Limitations and Future Research Directions

This study has some limitations. First, the study used convenience snowball sampling with adults, which led to a concern about external generalizability. Future studies should test the intervention’s effectiveness using larger samples and more diverse samples across the developmental spectrum (Xiang et al., 2020). Second, we used waitlist control in our study, which may introduce additional effects to the “true effects” of the intervention condition. For example, a portion of the participants’ improvement in the treatment condition may simply be due to attention or additional opportunities to socialize rather than the intervention. Given the nature of waitlist control as part of our design, we could not rule out these possibilities.

Third, the findings of this study are subject to common methods bias, e.g., the measurement context effects, which refer to the fact that measures of different constructs administered at the same time point may produce artifactual covariance independent of the content of the constructs themselves (Podsakoff et al., 2003). Similar studies in the future are encouraged to address this challenge through procedural remedies with well-designed measurement protocols if feasible. Fourth, this study measured mindfulness using the MAAS, which does not effectively measure the acceptance and non-judgmental awareness aspects of mindfulness (Baer et al., 2006; Sauer et al., 2013).
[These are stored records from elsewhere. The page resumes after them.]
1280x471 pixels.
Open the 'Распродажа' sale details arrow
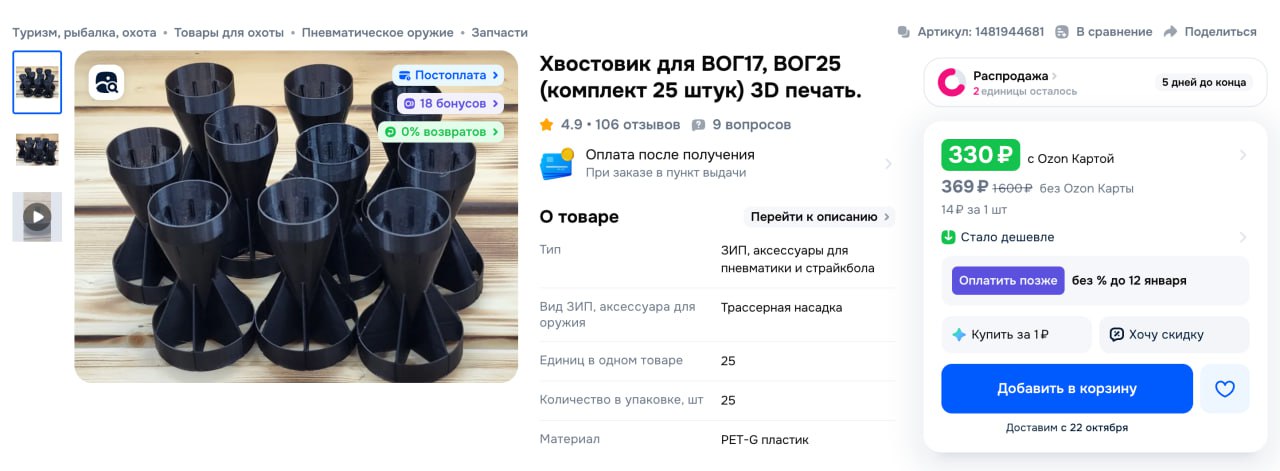[x=1054, y=76]
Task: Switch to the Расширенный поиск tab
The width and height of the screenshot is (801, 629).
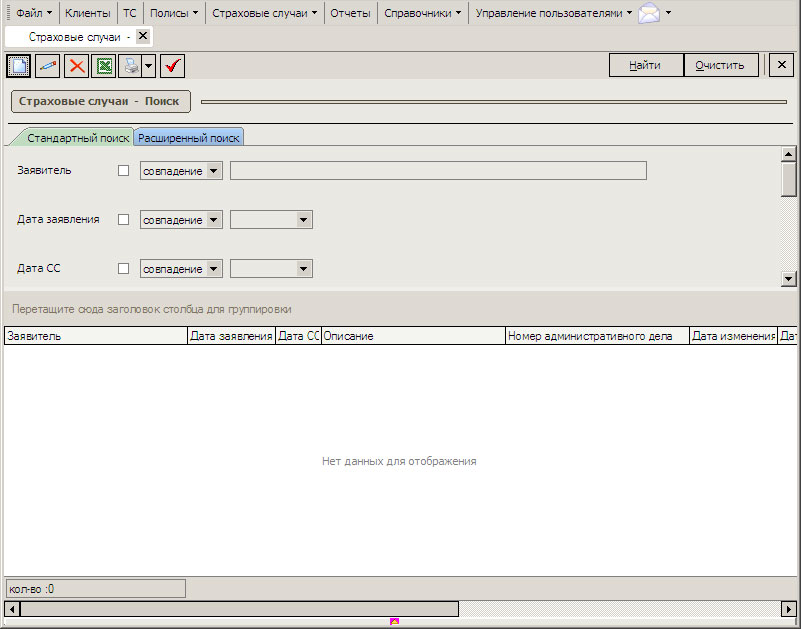Action: click(189, 138)
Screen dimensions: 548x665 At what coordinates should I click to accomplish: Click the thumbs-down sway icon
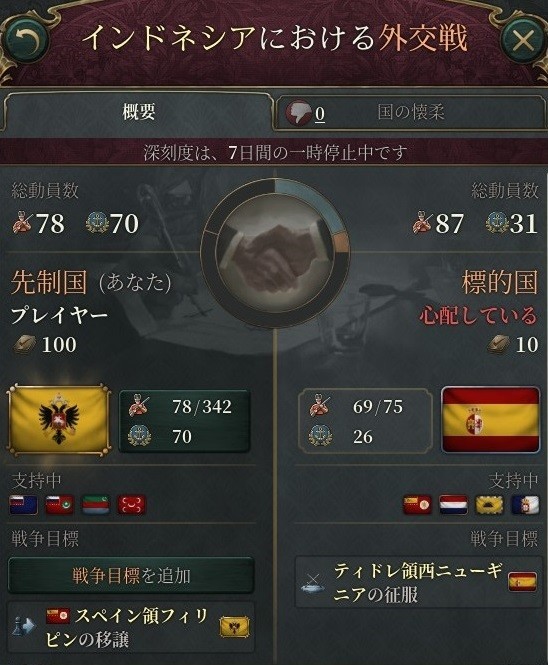[x=299, y=113]
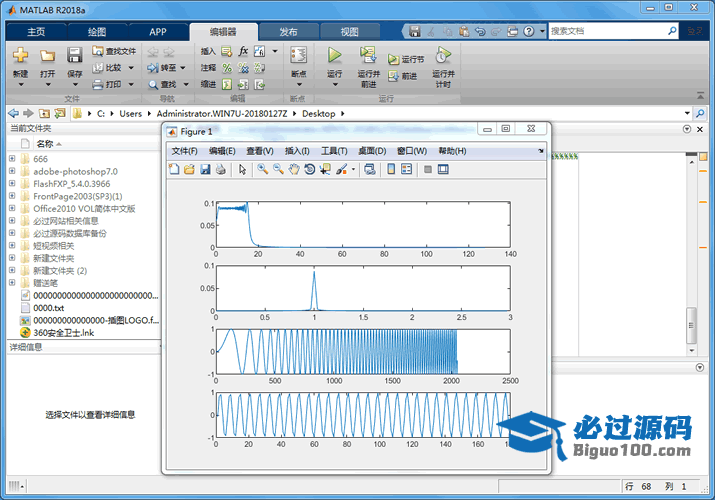This screenshot has height=500, width=715.
Task: Select the Pan hand tool in Figure 1
Action: coord(294,170)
Mindfulness is a multidimensional construct, yet, MAAS only effectively measures the “acting with awareness” aspect of mindfulness, which omits a comprehensive evaluation of mindfulness in this study. Finally, the evaluation of long-term change is another limitation in the current study as we just monitored the practice of mindfulness during the intervention. If the participants can practice mindfulness in their daily life after the intervention, the benefits of the intervention will be further improved. Thus, future studies are encouraged to examine the long-term effect for the participants with continuous engagement in mindfulness practices.

Future studies are encouraged to evaluate online-based mindfulness interventions targeting all aspects of mindfulness and assess if the online format is more effective in improving certain aspects of mindfulness than others. Moreover, nuanced analyses evaluating certain aspects of mindfulness-based interventions concerning psychological distress will contribute to the understanding of core aspects of mindfulness that improve individuals’ psychological distress.